Photograph of Dr Meg Laing
Position
Research Fellow
Phone
0131 650 4020
Location
1.03 (DSB)
Research Interests
Middle English dialectology, history of the English Language
Biography

Meg graduated from the University of Oxford in 1974 and received her PhD from the University of Edinburgh in 1978. As a member of the Middle English Dialect Project, under the direction of Angus McIntosh, she contributed to the production of A Linguistic Atlas of Late Mediaeval English (LALME) (AUP/Mercat Press, 1986). Since then, at the department's Institute for Historical Dialectology, she has been engaged in a major research project in collaboration with Keith Williamson, and more recently with Roger Lass, to create A Linguistic Atlas of Early Middle English ( LAEME). The LAEME electronic text corpus, with accompanying software and theoretical introduction, is now available as an interactive website. She has written on late Middle English, most notably with Michael Benskin — ‘Translations and Mischsprachen in Middle English Manuscripts', in So meny people longages and tonges, philological essays in Scots and mediaeval English presented to Angus McIntosh , ed. Michael Benskin and M.L. Samuels, pp. 55–106 (1981). She has published extensively on early Middle English, including A Catalogue of Sources for a Linguistic Atlas of Early Medieval English (Cambridge: D.S. Brewer, 1993) and many articles arising out of the investigation of early Middle English texts for LAEME.
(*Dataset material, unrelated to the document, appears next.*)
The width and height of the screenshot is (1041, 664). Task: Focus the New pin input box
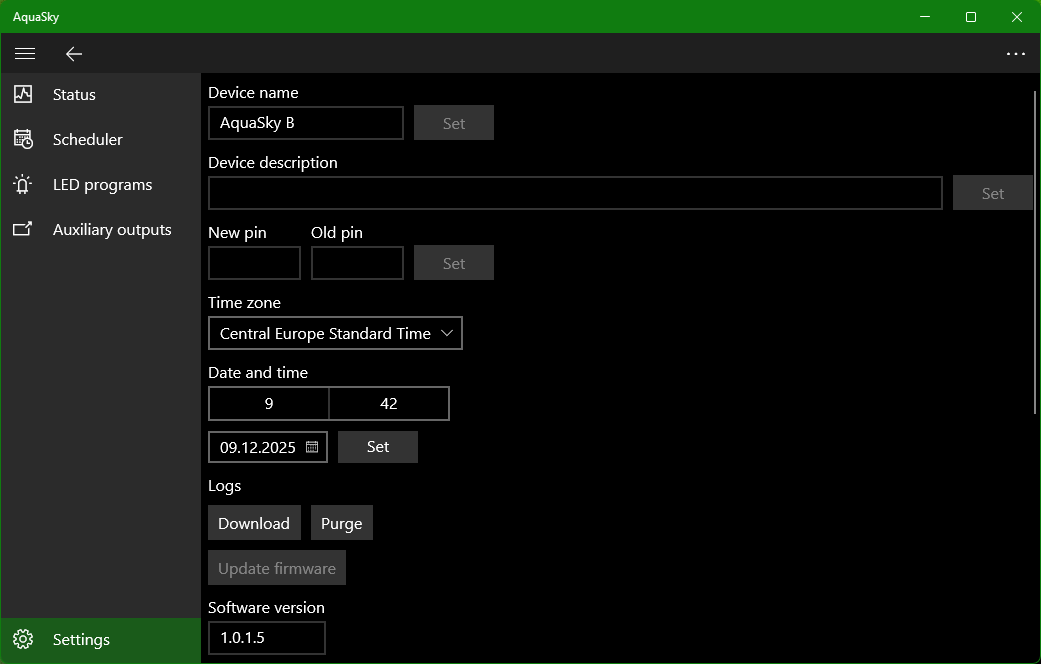(254, 263)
The methodology employed for LAEME involves transcribing texts from original manuscripts and ‘tagging' them for analysis and localisation. The close scrutiny involved in this work has led not only to assessment of the diatopic and diachronic variation in early Middle English phonology, morphology, lexis and syntax, but also to a number of studies on textual and linguistic relationships of different versions of texts, early Middle English orthographical systems and new manuscript readings (see publications below).

Since September 2007 Meg has been working, in collaboration with Keith Williamson and Michael Benskin (University of Oslo), towards the creation of an electronic, web-based version of LALME (e-LALME). The project is funded by AHRC and the Mellon Foundation.

Meg contributes to the teaching of Middle English Honours and gives the Middle English lectures of the History of English component in English Language 1. She offers (with Keith Williamson) the ‘Principles and Applicatons of Medieval Dialectology’ option in the department's MSc in English Language and at Honours, and teaches the Middle English palaeography component of the interdepartmental MSc in Medieval Studies. She co-supervised Ela Majocha’s PhD An Onomastic Study of Early Middle English (2005) and is jointly supervising Lauren Stewart’s PhD on Representation of Dialect in 17th-century English drama and Claire McShane's PhD on the use of register in Margery Kempe.